According to Hoogstraten Cooperative's Director Gaston Opdekamp, this is an unfortunate situation. It is being spread by the media. "What happened is, in itself, not an unusual situation. It is a result of a market disruption," he says. "We are sitting with large volumes of unsold products. This is occurring with tomatoes and fruit-vegetables in a large part of Western Europe."
"When we have surpluses, we look for other markets. These include animal feed and bio-fermentation facilities. We, however, cannot supply these products in unlimited quantities. What the media did not report was that in the preceding five days, 4 tonnes of these products were given to social welfare organizations", says Gaston.

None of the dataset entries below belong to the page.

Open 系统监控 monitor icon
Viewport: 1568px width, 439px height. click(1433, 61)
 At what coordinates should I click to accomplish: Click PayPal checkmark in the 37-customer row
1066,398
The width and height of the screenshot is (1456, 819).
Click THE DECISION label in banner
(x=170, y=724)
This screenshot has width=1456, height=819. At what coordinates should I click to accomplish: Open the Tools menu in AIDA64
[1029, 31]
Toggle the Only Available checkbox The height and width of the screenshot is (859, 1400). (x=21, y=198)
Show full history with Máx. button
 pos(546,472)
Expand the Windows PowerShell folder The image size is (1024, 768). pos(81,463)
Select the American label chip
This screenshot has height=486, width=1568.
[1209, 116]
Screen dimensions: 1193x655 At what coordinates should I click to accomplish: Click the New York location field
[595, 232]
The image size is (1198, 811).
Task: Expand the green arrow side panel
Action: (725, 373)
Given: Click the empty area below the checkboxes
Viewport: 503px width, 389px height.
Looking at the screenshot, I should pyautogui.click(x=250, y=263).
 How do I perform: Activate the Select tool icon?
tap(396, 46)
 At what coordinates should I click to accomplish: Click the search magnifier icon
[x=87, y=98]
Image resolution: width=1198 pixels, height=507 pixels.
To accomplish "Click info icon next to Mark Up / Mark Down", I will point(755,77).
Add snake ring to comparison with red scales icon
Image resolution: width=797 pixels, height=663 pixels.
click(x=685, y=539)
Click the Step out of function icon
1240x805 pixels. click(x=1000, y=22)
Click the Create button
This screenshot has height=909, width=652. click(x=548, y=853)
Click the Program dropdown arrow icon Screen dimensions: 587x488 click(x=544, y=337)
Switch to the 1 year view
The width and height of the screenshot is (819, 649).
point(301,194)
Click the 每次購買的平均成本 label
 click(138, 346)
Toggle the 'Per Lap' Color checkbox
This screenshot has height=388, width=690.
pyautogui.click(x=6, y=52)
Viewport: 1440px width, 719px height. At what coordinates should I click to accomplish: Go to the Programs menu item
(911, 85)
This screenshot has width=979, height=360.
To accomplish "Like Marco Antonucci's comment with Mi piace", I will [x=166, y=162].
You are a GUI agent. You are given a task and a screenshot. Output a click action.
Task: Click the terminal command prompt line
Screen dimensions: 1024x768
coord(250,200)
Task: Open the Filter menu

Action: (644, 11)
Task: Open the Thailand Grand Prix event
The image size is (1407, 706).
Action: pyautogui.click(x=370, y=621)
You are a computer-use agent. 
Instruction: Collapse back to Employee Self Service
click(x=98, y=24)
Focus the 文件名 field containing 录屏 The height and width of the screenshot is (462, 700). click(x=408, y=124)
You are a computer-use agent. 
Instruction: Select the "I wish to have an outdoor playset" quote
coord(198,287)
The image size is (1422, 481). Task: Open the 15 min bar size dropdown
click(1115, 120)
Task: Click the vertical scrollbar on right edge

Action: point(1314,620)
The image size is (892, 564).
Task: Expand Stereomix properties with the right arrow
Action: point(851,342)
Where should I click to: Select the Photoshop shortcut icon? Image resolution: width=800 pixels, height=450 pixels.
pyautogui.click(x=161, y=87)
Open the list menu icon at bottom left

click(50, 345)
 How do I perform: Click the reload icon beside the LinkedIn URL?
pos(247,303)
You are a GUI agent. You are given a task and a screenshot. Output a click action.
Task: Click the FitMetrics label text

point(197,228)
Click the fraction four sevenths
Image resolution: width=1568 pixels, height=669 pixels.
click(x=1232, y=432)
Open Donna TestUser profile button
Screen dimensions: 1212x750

"People arrived quickly to see a whole heap of tomatoes that had not yet been incorporated into the soil. A couple of evenings ago, the vegetables were completely incorporated under the watchful eye of the Inspectorate. We would prefer healthy foodstuffs to end up somewhere else. This costs farmers and the sector money. This is our very last resort. This solution does, however, fall within the law", concludes Opdekamp.
Extra tomatoes for sale in the supermarket
Retailers also respond to the market situation. Dutch supermarket Plus published advertisements claiming to have saved 60,000 kilograms of tomatoes and offering them for 0.49 euro/kg. The current regular online price for TOVs at Plus is 2.14 euro/kg (1.07/500g).
In the advertisement the supermarket refers to helping out their growers Jansen Hoeven, Kwekerij van der Houwen, Gebroeders Duijvestijn and Tomatenkwekerij Van den Belt. "We like good food and we don't want it to be thrown out. Fighting food waste and helping growers are reasons for us to buy extra tomatoes."
Debbie Huisman with Plus explains how the supermarket also adjusted the required specs. "The taste is of course no different, but the lettuce crops currently are smaller, as well as apples, pears and broccoli with a slightly different shape."
In our Dutch publication growers responded annoyed with the Plus campaign
. "Disgusting. Pretending to help a grower out by selling the produce way below the cost price. True help would be stimulating the sales for a fair price. Now it's only helping a grower get rid of their tomatoes and liquidity", a grower responds, and gets support from other growers. "60 ton tomatoes is the daily production of a grower - a drop in the bucket. And probably they're not paying good money for it either, so the grower will pay for it themselves. The rest of the year the 30% margins will reoccur."
Low prices not offset
Retailer Hoogvliet also responds to the crisis. They are offering a 5 kg carton for 2.49. "Help us help our grower", they tweet. In many other stores though, the low market prices are currently not reflected. In the online shops of the largest Dutch supermarkets, Albert Heijn (AH) and Jumbo, the prices are still EUR1.99/500g. Jumbo did announce to buy an extra 60,000 kgs of tomatoes as well.
Then there's Britain. The British supermarkets aren't budging at all. Produceview, a price tracker organization for the British supermarkets, reports a completely indifferent price for baby plum tomatoes over the last couple of weeks. The same goes for peppers and cucumbers. It appears as though the British supermarkets have broken down the relationship between the retail prices and the market prices completely, with only Aldi and Lidl offering a slight price advantage to consumers buying cucumbers these days.
Due to lower production volumes and an uplifting market caused by the end of the summer holidays, tomato prices traditionally rise starting from the second week of August. With the current production not being suited for stack-ups and the heatwave in the Netherlands, Belgium and Germany coming to an end as well, relief might be near.